**Document text**

As long as you make enough greats piece and is very diligent, you will climb up the fame ladder . It's way better to have people remember you for your unique touches and style instead of being completely treated as a shadow copy where people will just assume the picture is actually drawn by Thanshuhai or Silverfox. You also don't wanna be remembered as a "Less skilled version of X" like the big muscle bara artist community and how majority of them are treated as null-ghost clone/wannabe.


----------



## francisforever (Jul 19, 2017)

Ninth said:


> Dude, I wouldn't worry at all! Just think, even the common style that is out there now would have never existed had someone not started it. There is no specific way to do it, as it's art~ Art can be whatever the hell you want it to be. Take a look at how different picasso and disney are! Just because it's different, doesn't make it wrong or bad. Christmas lights and flowers are both totally different things, but still beautiful! Take art the same way~
> 
> Also, if your profile picture is your current style, I gotta say... I absolutely love it! It's really fun and absolutely adorable! It honestly caught my eye c: I normally glaze over art that's got the same, boring style, honestly. Cx I think you should keep making art in this style~~ It's so unique :3c



Oh wow, thank you so much!!!


----------



## Dongding (Jul 22, 2017)

I find the best way to make _any _style have it's own sort of integrity is to simply be consistent. It's a lot easier to suggest than it is to accomplish, but I still feel like when you spot stuff you know isn't proportional or looks a little wonky it takes away from the percieved "quality" of the work.

Making things look "right" as a technical aspect of a piece is a talent that takes a LOT of experience to get the knack for. Focusing a little on proportions, locations of markings, and in general making your style almost like a template for future work can help cement the integrity of the style you want to eventually go for.

Another thing I'd suggest is maybe simplify what you do. A lot of the time simplicity has it's own sort of beauty that beats complicated work aesthetically until a further threshold where the technical aspects of the complicated piece start _really _showing how impressive it truly is and starts winning over simplicity.

I regret putting as much detail into the stuff I do because I have absolutely no problem doing cutesy stuff with lots of curves and silly edges and stuff. I feel like it's too late to change and don't mind my work curently so I'm sticking with it, but if I _did_ change my style I'd definitely be putting out a larger amount of submitted work without the quality suffering.

Try some stuff. Anything I say don't take too seriously. You aint bad or nuthin'.

Edited for grammar.


----------



## schwa16 (Jul 25, 2017)

hey your art is pretty cute!
in general i find it more interesting when furry artists do traditional media and/or draw in other style than typical western furry/ realistic art stlye


----------



## It'sBlitz (Jul 25, 2017)

I feel you, and I am insecure about my art as well. But what you need to know is your style is what makes you unique.


----------

**Data supplied**
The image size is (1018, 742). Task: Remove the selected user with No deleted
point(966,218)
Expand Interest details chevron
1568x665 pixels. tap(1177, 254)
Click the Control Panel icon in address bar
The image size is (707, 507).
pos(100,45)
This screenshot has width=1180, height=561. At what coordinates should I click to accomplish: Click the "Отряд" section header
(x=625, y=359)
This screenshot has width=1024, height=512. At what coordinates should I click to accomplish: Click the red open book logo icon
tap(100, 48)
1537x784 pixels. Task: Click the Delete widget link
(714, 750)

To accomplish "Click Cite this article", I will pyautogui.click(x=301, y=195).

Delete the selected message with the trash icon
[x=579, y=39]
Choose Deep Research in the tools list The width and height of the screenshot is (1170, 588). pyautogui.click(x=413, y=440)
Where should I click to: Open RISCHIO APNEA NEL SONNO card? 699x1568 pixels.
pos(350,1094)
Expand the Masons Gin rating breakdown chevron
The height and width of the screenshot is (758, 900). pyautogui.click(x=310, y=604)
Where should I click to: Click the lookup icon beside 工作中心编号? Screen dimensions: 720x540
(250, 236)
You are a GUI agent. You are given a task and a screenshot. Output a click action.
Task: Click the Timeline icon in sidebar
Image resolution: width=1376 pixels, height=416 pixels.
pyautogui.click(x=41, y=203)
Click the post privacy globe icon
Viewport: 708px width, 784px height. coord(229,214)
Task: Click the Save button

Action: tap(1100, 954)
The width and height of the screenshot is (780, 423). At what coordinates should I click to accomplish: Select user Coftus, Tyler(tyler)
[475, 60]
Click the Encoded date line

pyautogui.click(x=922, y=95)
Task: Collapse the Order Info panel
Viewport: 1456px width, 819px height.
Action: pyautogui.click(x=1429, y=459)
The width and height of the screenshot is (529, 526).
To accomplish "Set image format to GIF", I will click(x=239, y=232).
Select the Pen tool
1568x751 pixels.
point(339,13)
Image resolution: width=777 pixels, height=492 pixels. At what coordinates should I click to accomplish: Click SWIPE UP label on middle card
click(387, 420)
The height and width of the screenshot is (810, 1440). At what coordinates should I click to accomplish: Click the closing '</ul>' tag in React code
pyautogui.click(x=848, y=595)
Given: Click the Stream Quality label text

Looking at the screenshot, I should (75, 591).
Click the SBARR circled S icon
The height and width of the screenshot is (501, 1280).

**Aim**
Please translate this sentence from the forum thread into Spanish: "But what you need to know is your style is what makes you unique." The data comes from a source separate from the forum thread.

**Exercise response**
Pero lo que tienes que saber es que tu estilo es lo que te distingue.